Whereas it took a few years for Office Space and Idiocracy to feel more like nonfiction than parody, the pace of the real-life Silicon Valley is such that Silicon Valley is in constant danger of being overtaken by events, especially with the shortness of its season (there are just eight episodes). Judge and the other writers are always emailing each other the latest headlines, like when venture capitalist Tom Perkins compared the Bay Area backlash against tech billionaires and companies to—no kidding—the way Jews were treated in Nazi Germany.
“It’s, like, are you guys doing press for our show?” says Nanjiani. “Because you’re saying the craziest shit right now.”

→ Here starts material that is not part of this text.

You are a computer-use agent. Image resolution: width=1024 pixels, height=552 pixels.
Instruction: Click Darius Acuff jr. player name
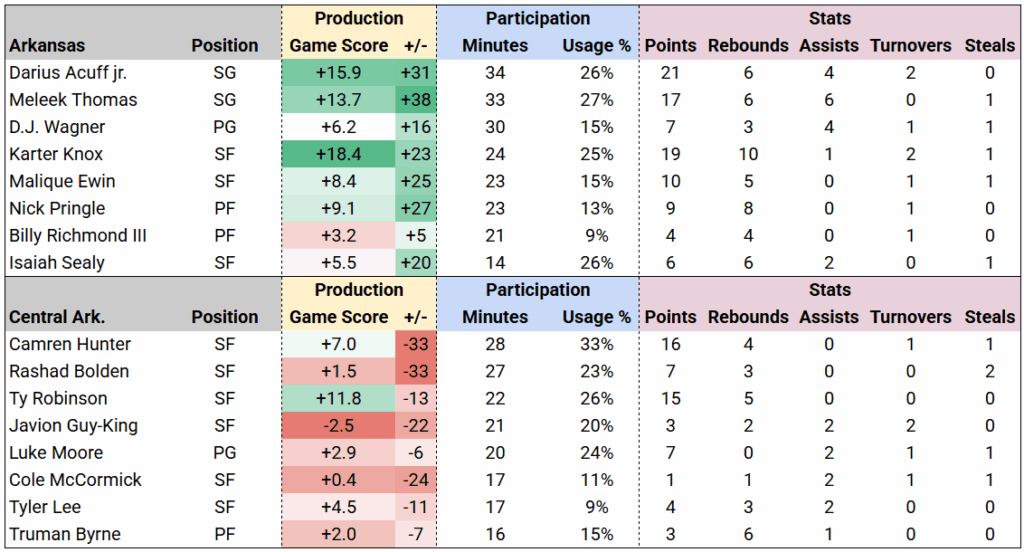coord(67,73)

During filming, Judge and co-producer Alec Berg (Seinfeld, Curb Your Enthusiasm) wondered if $10 million was a convincing number for their hero to turn down. Should it be higher? Lower? “I remember they were, like, ‘Does that seem unrealistic that he gets that much?’” says Middleditch. “‘Ah, we’ll go with it.’” A few months later, Snapchat turned down $3 billion.
While at SXSW, actor Zach Woods (The Office, In The Loop) found himself at breakfast in his hotel’s restaurant, within earshot of somebody rehearsing their big pitch. It sounded like Judge’s dialogue. “Our app is about changing the world. . . . If our app had a face from a character in history, it would be Gandhi.”
“That’s, like, literally from the trailer that’s out right now,” says Crew. “We should say that about our show, just, like, we’re trying to change the world. ‘If there was a face for our show, from a famous character in history, it would be Mahatma Gandhi.’”
Fact continued to intertwine with fiction at the SXSW post-screening Q and A. A couple of the actors on the panel couldn’t help but fall back on their stand-up/improv chops when an audience member—an actress who also used to work in Silicon Valley—asked if there would be a female engineer character in the future. “This wasn’t meant to be a challenging question,” she explained.
“That’s a challenging question,” answered Miller. “No, absolutely not. We live in a society with a glass ceiling. So you can see what’s above you, but you’ll never be able to get there.”
“We’re walking if there’s a female engineer,” joked Middleditch.
“What do you think the ratio is of men to women engineers in Silicon Valley,” Miller continued with mock ferocity, the words coming out of his mouth faster and louder. “Maybe what you should be asking is ‘Silicon Valley, why do YOU, as the source material for this HBO show, not have more women working in your world?’”
“Because they don’t know how to talk to girls,” the questioner, a good sport, replied.
“MAYBE WOMEN DON’T KNOW HOW TO MAKE NERDS FEEL COMFORTABLE,” Miller bellowed, breaking up the room.
“The answer’s yes,” Judge said, bringing the dialogue back down to earth. “The tech world, as you know, is like that.” He added that when the show went to TechCrunch Disrupt (“it’s like the American Idol of start-ups; DropBox and Yammer are both winners of that”), he took a picture of the crowd, and it was “maybe two percent female.”
“But I know they’re there. We’ve talked about it. We’re just starting.”